In the past, what we have done is solve this on the application side by
breaking up large objects into chunks and then using a key structure that
groups and maintains the order of the chunks. This usually means that we
append a sequence number to the column qualifier using an integer encoding.
The filedata example that Billie referred to does this. Accumulo would
benefit from some sort of general purpose fragmentation solution for
streaming large objects, and an InputStream/OutputStream solution might be
good for that. Sounds like a fun project!
On Mon, Jun 18, 2012 at 2:06 PM, Marc P. <[EMAIL PROTECTED]> wrote:
> I'm sorry, I must be missing something.
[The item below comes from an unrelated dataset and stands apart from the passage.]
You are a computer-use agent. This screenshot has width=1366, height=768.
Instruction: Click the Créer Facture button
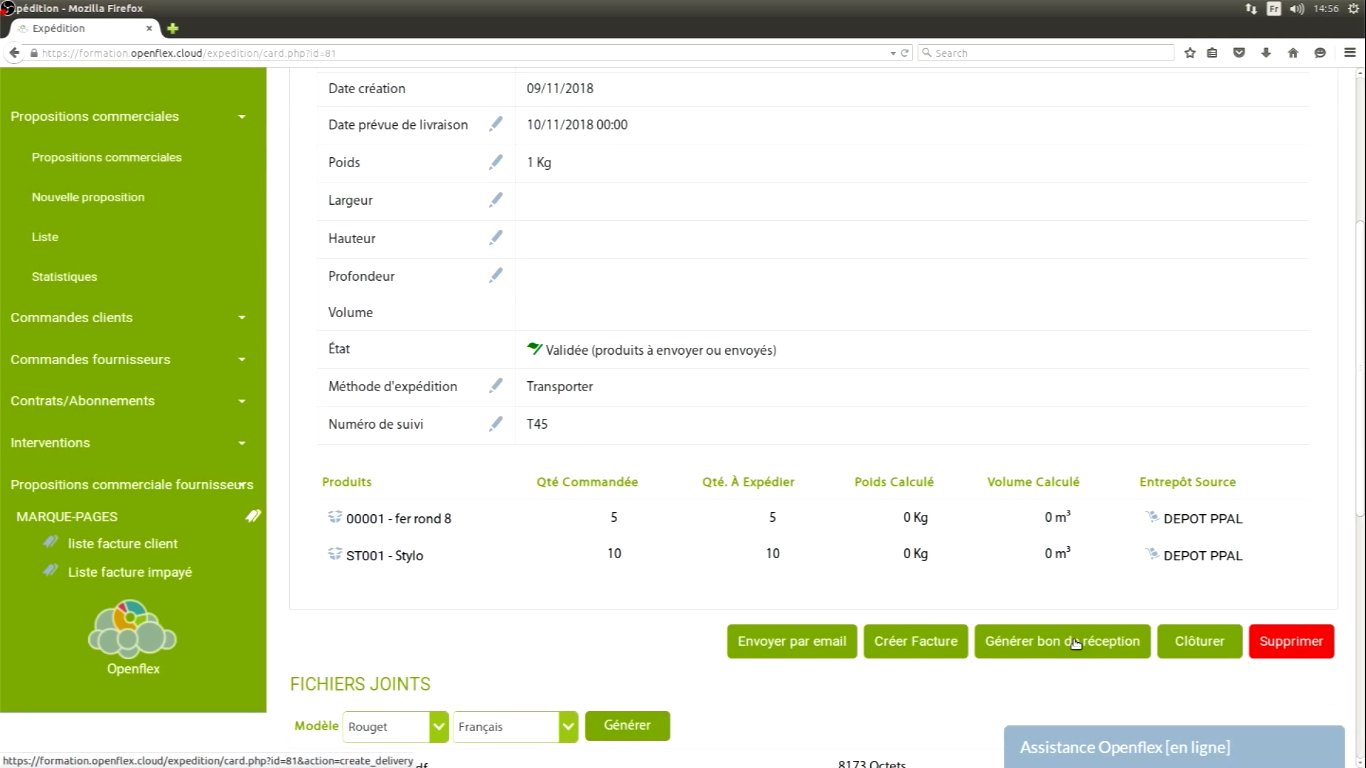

> Why does the schema matter? If you were to build keys from all
> attributes and elements, you could, at any point, rebuild the XML
> document. You could store the heirarchy, by virtue of your keys.
> If you were to do that, the previous suggestions would be applicable.
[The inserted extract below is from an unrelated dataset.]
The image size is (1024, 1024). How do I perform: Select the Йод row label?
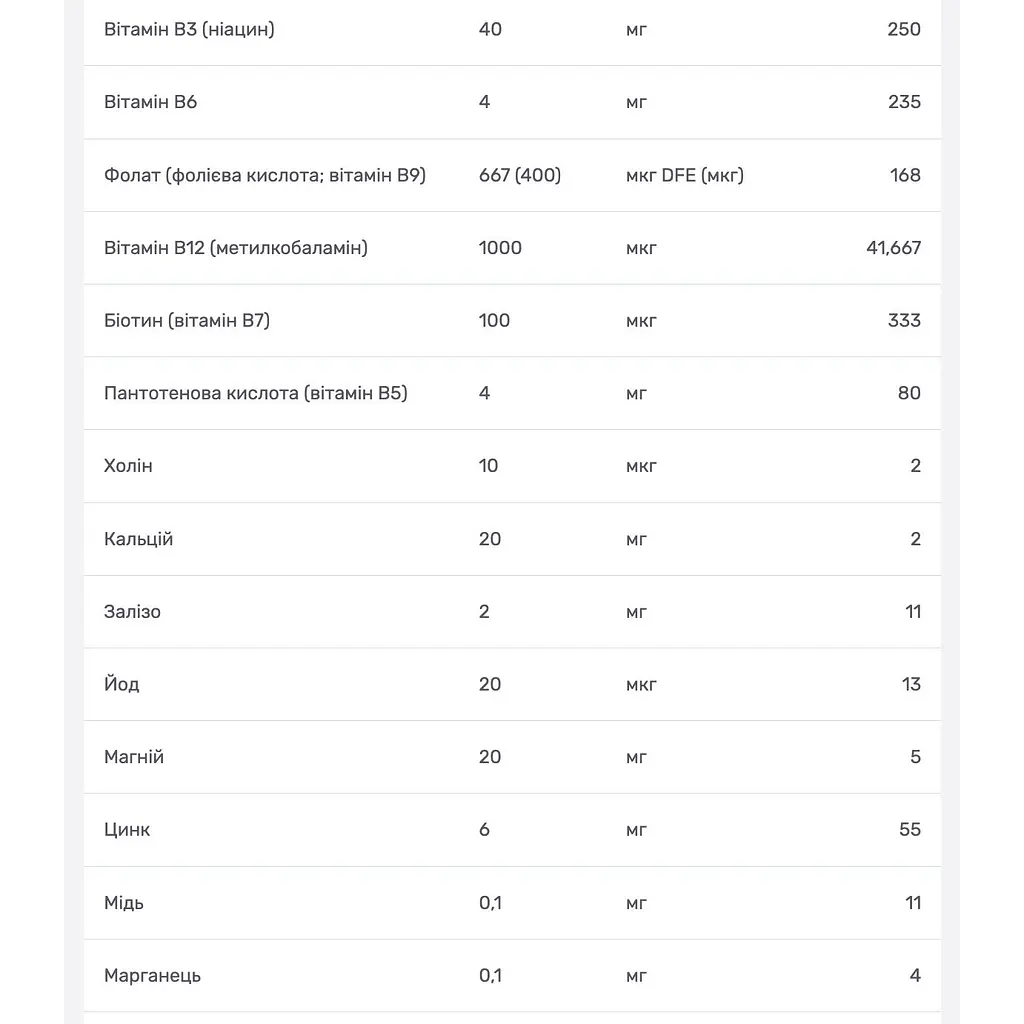[x=121, y=684]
> Realistically, if you stored the entire XML file into a given
> key/value pair, your heap elements will be borne upon thrift reception
> ( at the client ), therefore, streaming would only add complexity and
> additional memory overhead. It wouldn't give you what you want.
> Splitting the file amongst keys can maintain hierarchy, allow you to
> rebuild the XML doc, and store large records into the value.
> On Mon, Jun 18, 2012 at 2:00 PM, David Medinets
> <[EMAIL PROTECTED]> wrote:
> > Thanks for the offer. I thinking of a situation were I don't know the
> > schema ahead of time. For example, a JMS queue that I simply want to
> > store the XML somewhere. And let some other program parse it. This is
> > a thought experiment.
> > On Sun, Jun 17, 2012 at 1:06 PM, Jim Klucar <[EMAIL PROTECTED]> wrote:
> >> David,
> >> Can you give a taste of the schema of the XML? With that we may be
> >> able to help break the XML file up into keys and help create an index
> >> for it. IMHO that's the power you would get from accumulo. If you just
> >> want it as one big lump, and don't need to search it or only retrieve
> >> portions of the file, then putting it in accumulo is just adding
> >> overhead to hdfs.
> >> Sent from my iPhone
> >> On Jun 17, 2012, at 9:54 AM, David Medinets <[EMAIL PROTECTED]>
> >>> Some of the XML records that I work with are over 50M. I was hoping to
> >>> store them inside of Accumulo instead of the text-based HDFS XML super
> >>> file currently being used. However, since they are so large I can't
> >>> create a Value object without running out of memory. Storing values
> >>> this large may simply be using the wrong tool, please let me know.